Would you please output the data exactly, omitting no line?

Stored items
################

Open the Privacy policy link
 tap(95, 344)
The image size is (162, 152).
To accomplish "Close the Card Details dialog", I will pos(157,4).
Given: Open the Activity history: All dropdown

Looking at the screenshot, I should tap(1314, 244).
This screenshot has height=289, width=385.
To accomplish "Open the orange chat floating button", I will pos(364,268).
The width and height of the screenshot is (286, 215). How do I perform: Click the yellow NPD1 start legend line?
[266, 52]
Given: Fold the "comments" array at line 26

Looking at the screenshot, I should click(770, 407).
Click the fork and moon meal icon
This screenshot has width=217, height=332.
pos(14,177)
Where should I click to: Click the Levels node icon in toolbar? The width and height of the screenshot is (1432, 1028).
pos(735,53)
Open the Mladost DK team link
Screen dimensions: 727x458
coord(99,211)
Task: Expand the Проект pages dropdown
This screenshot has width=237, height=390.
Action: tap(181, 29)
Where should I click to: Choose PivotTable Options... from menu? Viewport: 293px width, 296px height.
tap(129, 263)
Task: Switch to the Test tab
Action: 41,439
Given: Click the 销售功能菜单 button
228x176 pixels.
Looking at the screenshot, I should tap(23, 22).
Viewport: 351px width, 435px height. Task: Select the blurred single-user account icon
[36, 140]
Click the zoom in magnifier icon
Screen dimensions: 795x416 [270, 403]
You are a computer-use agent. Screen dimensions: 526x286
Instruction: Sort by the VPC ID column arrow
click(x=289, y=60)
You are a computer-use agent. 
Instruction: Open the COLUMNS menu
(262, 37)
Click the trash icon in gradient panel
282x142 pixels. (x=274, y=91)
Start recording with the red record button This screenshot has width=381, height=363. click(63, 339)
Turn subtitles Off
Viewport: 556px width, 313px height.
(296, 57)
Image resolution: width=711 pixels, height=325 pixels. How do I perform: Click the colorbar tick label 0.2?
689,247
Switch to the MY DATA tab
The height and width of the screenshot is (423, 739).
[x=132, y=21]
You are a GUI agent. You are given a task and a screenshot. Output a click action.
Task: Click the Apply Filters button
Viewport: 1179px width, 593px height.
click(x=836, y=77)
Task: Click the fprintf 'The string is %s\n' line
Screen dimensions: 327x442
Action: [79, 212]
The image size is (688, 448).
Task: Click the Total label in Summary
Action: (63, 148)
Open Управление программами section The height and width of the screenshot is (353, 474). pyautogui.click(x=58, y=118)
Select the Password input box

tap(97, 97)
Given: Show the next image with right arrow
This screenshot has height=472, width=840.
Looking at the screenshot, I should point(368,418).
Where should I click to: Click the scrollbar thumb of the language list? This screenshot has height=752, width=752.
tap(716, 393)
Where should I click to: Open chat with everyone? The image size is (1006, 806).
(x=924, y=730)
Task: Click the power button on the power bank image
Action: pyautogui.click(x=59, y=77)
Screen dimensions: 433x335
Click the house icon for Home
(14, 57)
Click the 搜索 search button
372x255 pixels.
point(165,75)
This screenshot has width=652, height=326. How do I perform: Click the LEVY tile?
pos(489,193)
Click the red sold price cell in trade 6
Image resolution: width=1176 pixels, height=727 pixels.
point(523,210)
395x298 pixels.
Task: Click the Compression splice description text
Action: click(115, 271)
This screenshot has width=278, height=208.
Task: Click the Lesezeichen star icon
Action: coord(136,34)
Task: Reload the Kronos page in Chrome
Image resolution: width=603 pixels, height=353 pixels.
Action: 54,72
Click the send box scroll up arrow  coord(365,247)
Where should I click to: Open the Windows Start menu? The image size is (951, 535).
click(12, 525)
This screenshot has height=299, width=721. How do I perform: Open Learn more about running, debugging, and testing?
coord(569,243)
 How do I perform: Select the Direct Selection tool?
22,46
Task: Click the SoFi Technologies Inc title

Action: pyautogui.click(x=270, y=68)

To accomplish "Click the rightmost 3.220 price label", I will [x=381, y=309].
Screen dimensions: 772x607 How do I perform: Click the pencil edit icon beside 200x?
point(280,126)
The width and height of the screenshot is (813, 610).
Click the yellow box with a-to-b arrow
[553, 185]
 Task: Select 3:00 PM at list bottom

################

Problem solution ->
Open the Privacy policy link
 tap(95, 344)
The image size is (162, 152).
To accomplish "Close the Card Details dialog", I will pos(157,4).
Given: Open the Activity history: All dropdown

Looking at the screenshot, I should tap(1314, 244).
This screenshot has height=289, width=385.
To accomplish "Open the orange chat floating button", I will pos(364,268).
The width and height of the screenshot is (286, 215). How do I perform: Click the yellow NPD1 start legend line?
[266, 52]
Given: Fold the "comments" array at line 26

Looking at the screenshot, I should click(770, 407).
Click the fork and moon meal icon
This screenshot has width=217, height=332.
pos(14,177)
Where should I click to: Click the Levels node icon in toolbar? The width and height of the screenshot is (1432, 1028).
pos(735,53)
Open the Mladost DK team link
Screen dimensions: 727x458
coord(99,211)
Task: Expand the Проект pages dropdown
This screenshot has width=237, height=390.
Action: tap(181, 29)
Where should I click to: Choose PivotTable Options... from menu? Viewport: 293px width, 296px height.
tap(129, 263)
Task: Switch to the Test tab
Action: 41,439
Given: Click the 销售功能菜单 button
228x176 pixels.
Looking at the screenshot, I should tap(23, 22).
Viewport: 351px width, 435px height. Task: Select the blurred single-user account icon
[36, 140]
Click the zoom in magnifier icon
Screen dimensions: 795x416 [270, 403]
You are a computer-use agent. Screen dimensions: 526x286
Instruction: Sort by the VPC ID column arrow
click(x=289, y=60)
You are a computer-use agent. 
Instruction: Open the COLUMNS menu
(262, 37)
Click the trash icon in gradient panel
282x142 pixels. (x=274, y=91)
Start recording with the red record button This screenshot has width=381, height=363. click(63, 339)
Turn subtitles Off
Viewport: 556px width, 313px height.
(296, 57)
Image resolution: width=711 pixels, height=325 pixels. How do I perform: Click the colorbar tick label 0.2?
689,247
Switch to the MY DATA tab
The height and width of the screenshot is (423, 739).
[x=132, y=21]
You are a GUI agent. You are given a task and a screenshot. Output a click action.
Task: Click the Apply Filters button
Viewport: 1179px width, 593px height.
click(x=836, y=77)
Task: Click the fprintf 'The string is %s\n' line
Screen dimensions: 327x442
Action: [79, 212]
The image size is (688, 448).
Task: Click the Total label in Summary
Action: (63, 148)
Open Управление программами section The height and width of the screenshot is (353, 474). pyautogui.click(x=58, y=118)
Select the Password input box

tap(97, 97)
Given: Show the next image with right arrow
This screenshot has height=472, width=840.
Looking at the screenshot, I should point(368,418).
Where should I click to: Click the scrollbar thumb of the language list? This screenshot has height=752, width=752.
tap(716, 393)
Where should I click to: Open chat with everyone? The image size is (1006, 806).
(x=924, y=730)
Task: Click the power button on the power bank image
Action: pyautogui.click(x=59, y=77)
Screen dimensions: 433x335
Click the house icon for Home
(14, 57)
Click the 搜索 search button
372x255 pixels.
point(165,75)
This screenshot has width=652, height=326. How do I perform: Click the LEVY tile?
pos(489,193)
Click the red sold price cell in trade 6
Image resolution: width=1176 pixels, height=727 pixels.
point(523,210)
395x298 pixels.
Task: Click the Compression splice description text
Action: click(115, 271)
This screenshot has width=278, height=208.
Task: Click the Lesezeichen star icon
Action: coord(136,34)
Task: Reload the Kronos page in Chrome
Image resolution: width=603 pixels, height=353 pixels.
Action: 54,72
Click the send box scroll up arrow  coord(365,247)
Where should I click to: Open the Windows Start menu? The image size is (951, 535).
click(12, 525)
This screenshot has height=299, width=721. How do I perform: Open Learn more about running, debugging, and testing?
coord(569,243)
 How do I perform: Select the Direct Selection tool?
22,46
Task: Click the SoFi Technologies Inc title

Action: pyautogui.click(x=270, y=68)

To accomplish "Click the rightmost 3.220 price label", I will [x=381, y=309].
Screen dimensions: 772x607 How do I perform: Click the pencil edit icon beside 200x?
point(280,126)
The width and height of the screenshot is (813, 610).
Click the yellow box with a-to-b arrow
[553, 185]
 Task: Select 3:00 PM at list bottom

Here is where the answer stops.